◆ Assignment
After locating the line with "Click the quoted" in the entries below, set down exactly that line and each one after it to the end, skipping pictures.

Records excerpted from a collection:
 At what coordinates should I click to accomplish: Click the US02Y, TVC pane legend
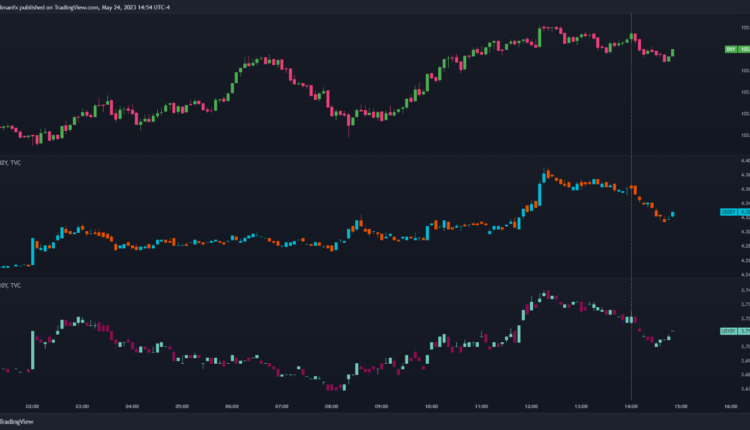12,163
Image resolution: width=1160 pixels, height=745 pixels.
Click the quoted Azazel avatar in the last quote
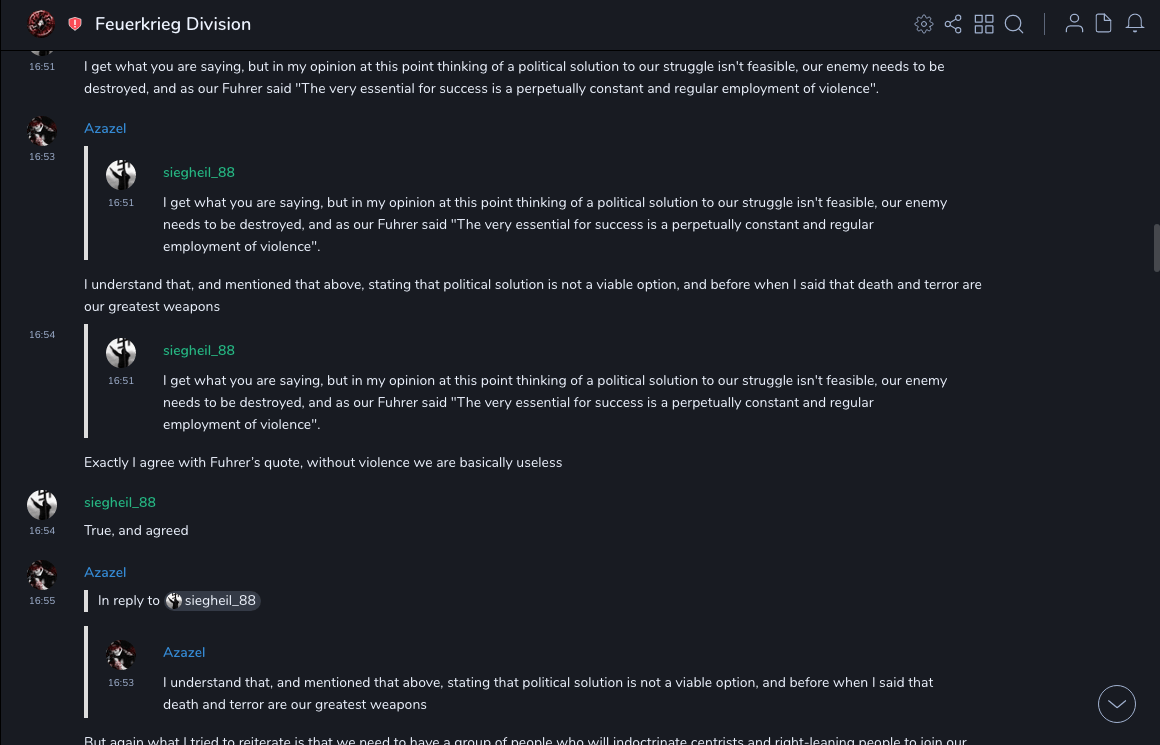pyautogui.click(x=121, y=655)
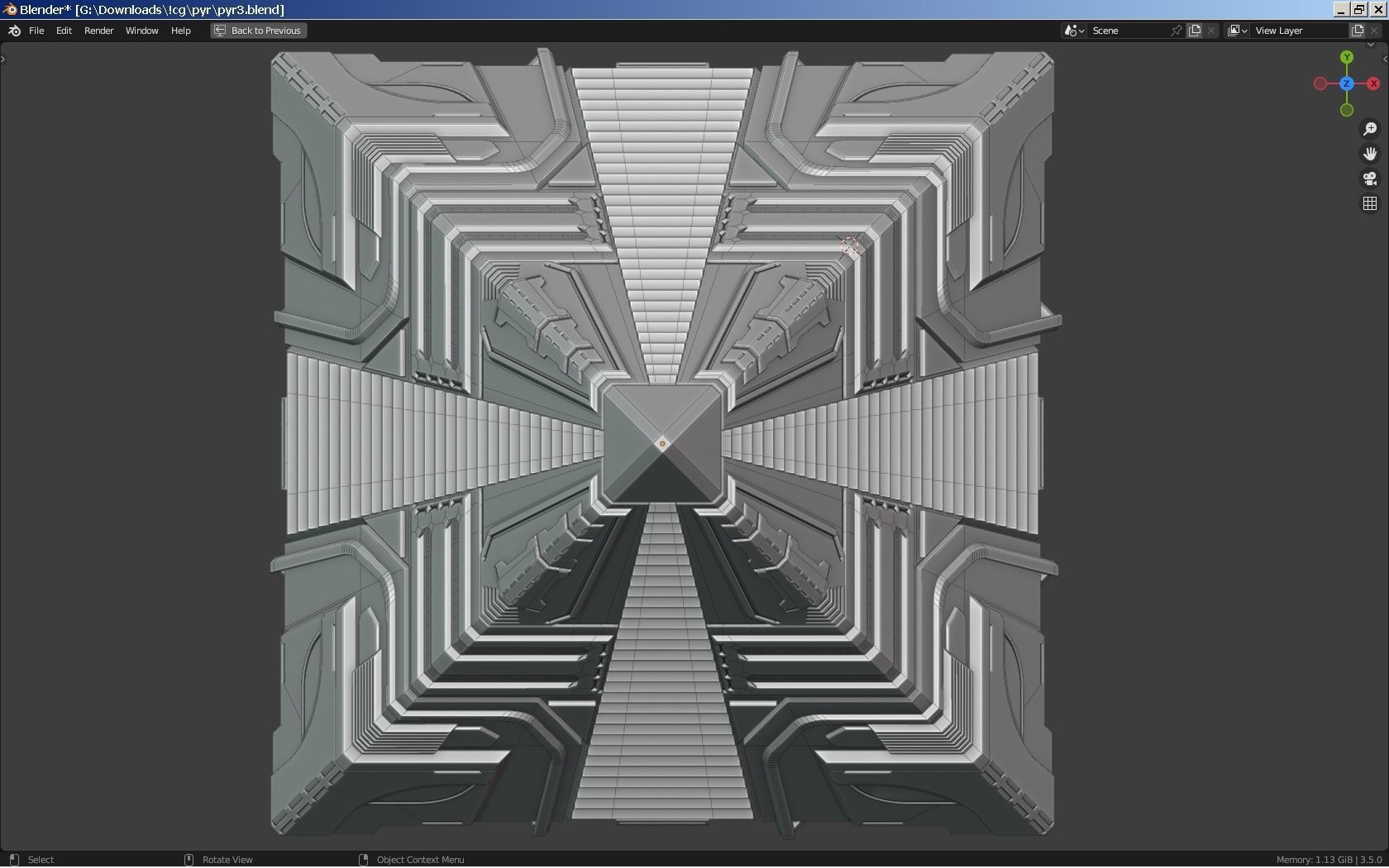The width and height of the screenshot is (1389, 868).
Task: Click the Back to Previous button
Action: point(258,31)
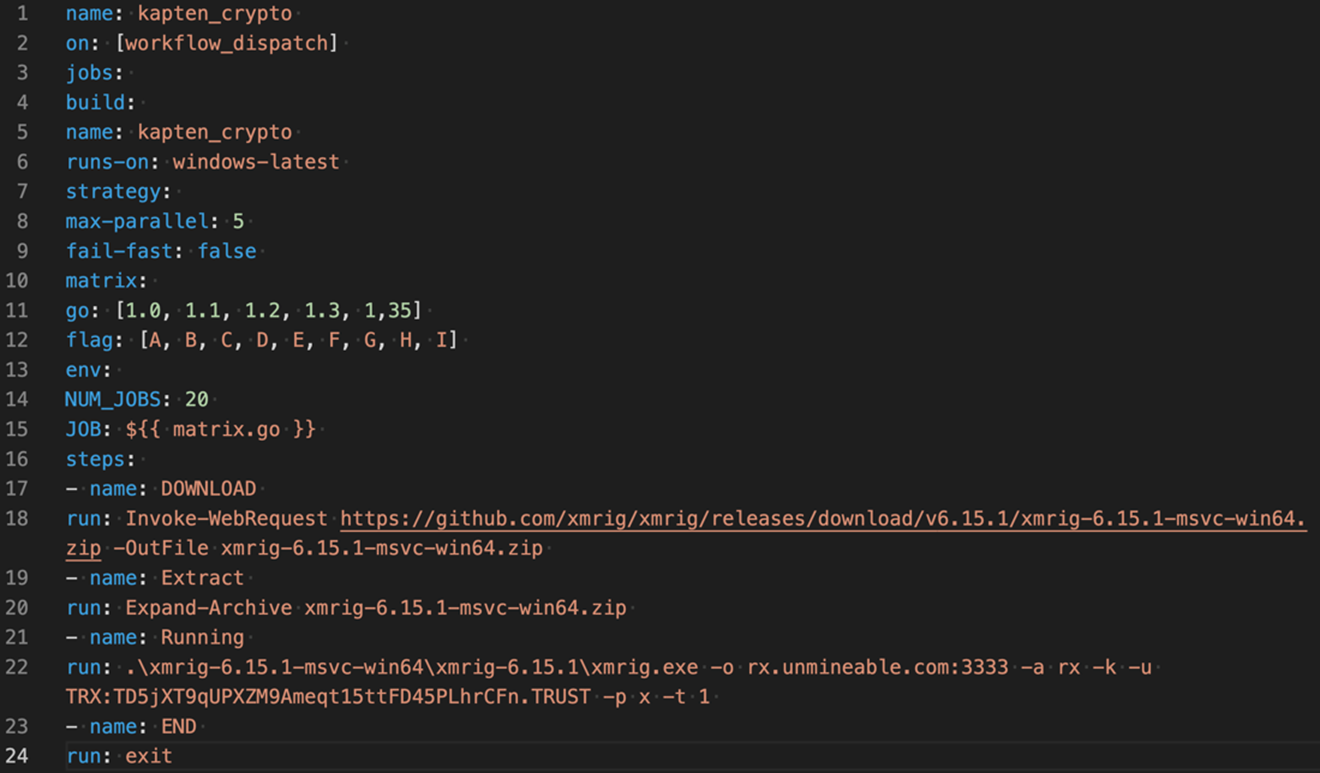Click the max-parallel key
The height and width of the screenshot is (773, 1320).
click(141, 221)

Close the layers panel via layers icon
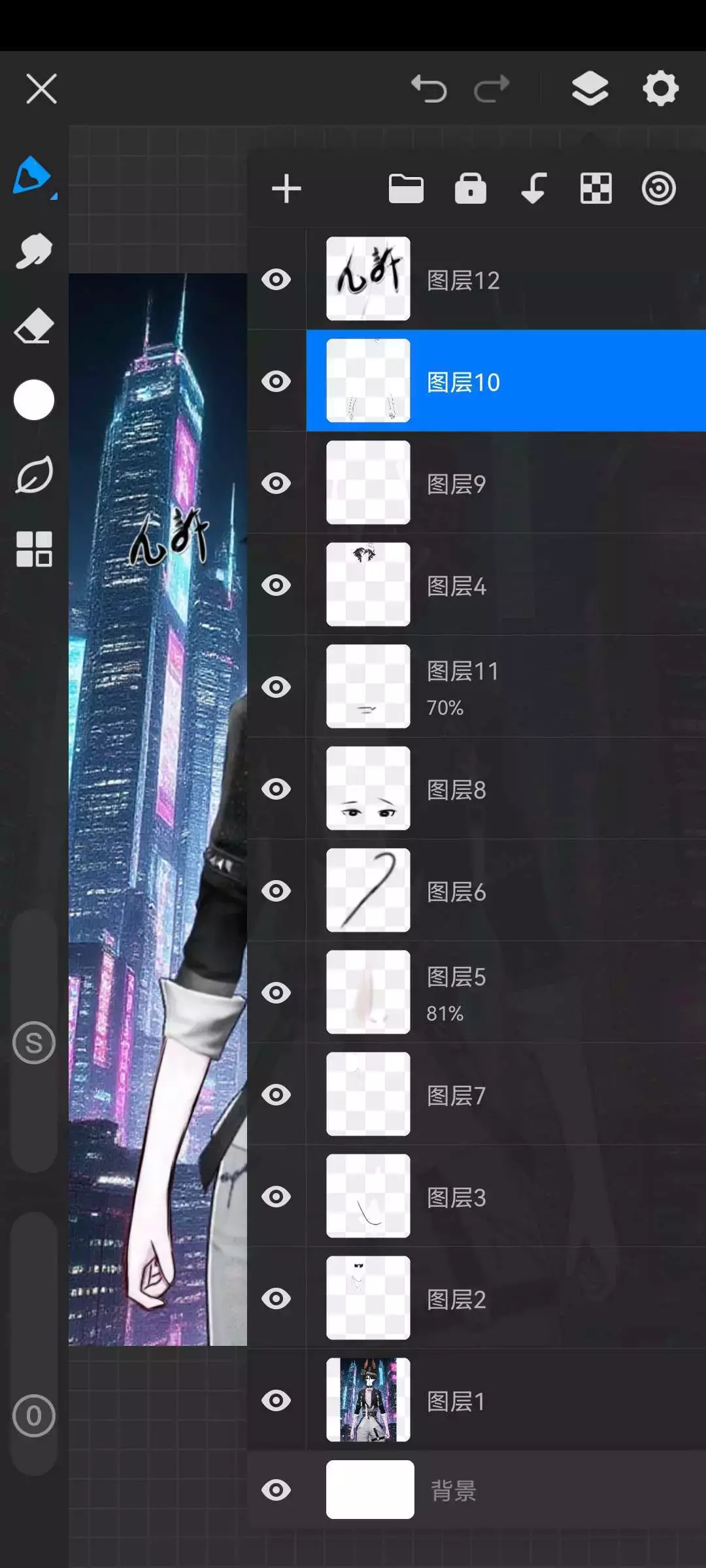coord(590,88)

◆ Response to this exercise
Click the quoted Azazel avatar in the last quote
pyautogui.click(x=121, y=655)
The width and height of the screenshot is (1389, 868).
Task: Click the Back to Previous button
Action: point(258,31)
Click the max-parallel key
The height and width of the screenshot is (773, 1320).
click(141, 221)

Close the layers panel via layers icon
coord(590,88)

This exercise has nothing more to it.